A Measure-Theoretic Analysis of Reasoning: Structural Generalization and Approximation Limits

TL;DR

This paper provides a measure-theoretic framework for understanding reasoning in large language models, highlighting fundamental limits on out-of-distribution generalization related to architecture and depth.

Contribution

It formalizes reasoning via optimal transport, derives bounds on OOD generalization, and establishes depth and architecture constraints for Transformers.

Findings

Shift-invariant mechanisms like Rotary Embeddings improve OOD robustness.

Deeper physical layers are necessary to prevent representation collapse.

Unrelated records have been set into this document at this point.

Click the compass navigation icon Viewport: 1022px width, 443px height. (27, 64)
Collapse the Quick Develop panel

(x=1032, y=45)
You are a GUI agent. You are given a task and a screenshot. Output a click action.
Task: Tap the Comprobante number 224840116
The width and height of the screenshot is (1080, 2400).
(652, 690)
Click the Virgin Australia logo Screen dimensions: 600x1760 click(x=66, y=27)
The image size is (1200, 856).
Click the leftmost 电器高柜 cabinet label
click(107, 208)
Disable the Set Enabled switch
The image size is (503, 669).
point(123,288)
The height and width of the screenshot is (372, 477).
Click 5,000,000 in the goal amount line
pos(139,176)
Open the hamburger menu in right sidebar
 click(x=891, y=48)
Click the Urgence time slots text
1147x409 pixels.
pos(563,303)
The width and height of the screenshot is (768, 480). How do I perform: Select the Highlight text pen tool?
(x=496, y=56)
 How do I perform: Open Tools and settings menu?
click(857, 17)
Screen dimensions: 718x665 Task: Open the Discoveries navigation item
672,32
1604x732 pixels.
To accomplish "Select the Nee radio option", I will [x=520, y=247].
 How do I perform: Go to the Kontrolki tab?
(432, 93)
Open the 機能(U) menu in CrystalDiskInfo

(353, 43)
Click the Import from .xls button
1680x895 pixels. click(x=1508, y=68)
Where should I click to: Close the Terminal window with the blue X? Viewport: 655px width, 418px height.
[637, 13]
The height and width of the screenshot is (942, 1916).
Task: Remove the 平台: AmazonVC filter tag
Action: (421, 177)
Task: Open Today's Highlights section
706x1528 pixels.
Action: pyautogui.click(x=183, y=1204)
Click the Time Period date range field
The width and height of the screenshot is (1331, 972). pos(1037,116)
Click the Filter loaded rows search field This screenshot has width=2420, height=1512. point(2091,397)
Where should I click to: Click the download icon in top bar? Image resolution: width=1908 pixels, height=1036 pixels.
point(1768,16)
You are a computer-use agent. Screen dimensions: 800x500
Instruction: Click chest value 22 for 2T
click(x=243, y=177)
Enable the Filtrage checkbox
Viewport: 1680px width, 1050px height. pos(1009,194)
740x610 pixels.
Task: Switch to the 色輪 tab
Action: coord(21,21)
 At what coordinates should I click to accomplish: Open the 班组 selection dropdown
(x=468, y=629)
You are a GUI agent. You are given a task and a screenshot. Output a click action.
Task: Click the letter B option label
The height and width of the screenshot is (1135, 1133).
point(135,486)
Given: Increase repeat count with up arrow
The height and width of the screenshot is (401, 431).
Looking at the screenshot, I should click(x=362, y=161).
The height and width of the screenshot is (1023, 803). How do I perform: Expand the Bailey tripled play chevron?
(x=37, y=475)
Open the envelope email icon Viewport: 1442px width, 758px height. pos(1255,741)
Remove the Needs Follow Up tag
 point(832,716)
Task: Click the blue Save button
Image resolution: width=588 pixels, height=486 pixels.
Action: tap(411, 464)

Generalization risk increases monotonically with domain shift.

Abstract

While empirical scaling laws for LLM reasoning are well-documented, the theoretical mechanisms governing out-of-distribution (OOD) generalization remain elusive. We formalize reasoning via optimal transport, projecting discrete trajectories into a continuous metric space to quantify domain shifts using the Wasserstein-1 distance. Invoking Kantorovich duality, we bound OOD generalization via architectural Lipschitz continuity and functional approximation limits. This exposes two primary constraints. First, position-dependent attention (e.g., Absolute Positional Encoding) fails to preserve shift invariance, yielding an $\Omega(1)$ Lipschitz constant and expected risk, whereas shift-invariant mechanisms (e.g., Rotary Embeddings) preserve equivariance and bound the error. Second, by mapping sequential backtracking to a Dyck-$k$ language, we establish a strict circuit depth lower bound for $\text{TC}^0$ Transformers. Scaling physical layer depth is necessary to avert representation collapse -- a constraint that scaling representation width cannot bypass due to irreducible approximation bounds in Barron spaces. Evaluations across 54 Transformer configurations on combinatorial search corroborate these bounds, demonstrating that generalization risk degrades monotonically with the Wasserstein domain shift.